Design, synthesis, and conformation of a model peptide of endothelin with cystine‐stabilized α‐helix motif

A model 16‐peptide of endothelin‐1 (MET‐1), which has the minimized sequence homology to the corresponding pan of endothelin‐1 (ET‐1), was designed to confirm the cystine‐stabilized α‐helix motif. The model structure consists of an extended structure, a β‐turn part, and an α‐helix structure that is stabilized by two disulfide bonds. The α‐helix segment was designed to emphasize the amphiphilic nature. In order to combine the extended structure and the α‐helix segment, a D ‐Ala‐Pro sequence was selected to fix the β‐turn. The model endothelin 16‐peptide amide was synthesized by solid‐phase synthesis on a 4‐methylbenzhydrylamine resin. Its conformation was examined by CD and two‐dimensional (2D) 1 H‐nmr measurements. MET‐1 showed similar CD patterns to ET‐1 in both buffer and 50% aqueous trifluoroethanol solution. The 2D nmr experiments in 50% aqueous ethylene glycol revealed that MET‐1 closely resembles the conformation of ET‐1 with an extended structure, an α‐helix, and a β‐turn unit in the same position of the sequence.

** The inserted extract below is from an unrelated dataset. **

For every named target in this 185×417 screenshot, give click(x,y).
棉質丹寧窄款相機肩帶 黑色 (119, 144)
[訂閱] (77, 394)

Furthermore, model peptides without disulfide bond(s) could not assume a stable structure in aqueous solution, while they did have similar α‐helical content in 50% trifluoroethanol with MET‐1. When the two disulfide bridges were simultaneously formed, the peptide with the correct disulfide bonds (MET‐1) was obtained in threefold excess to the isomer (apamin type. MET‐2). These findings obtained by the modeling of ET‐1 showed an important role for the stabilization of peptide conformation with disulfide bonds. © 1994 John Wiley & Sons, Inc.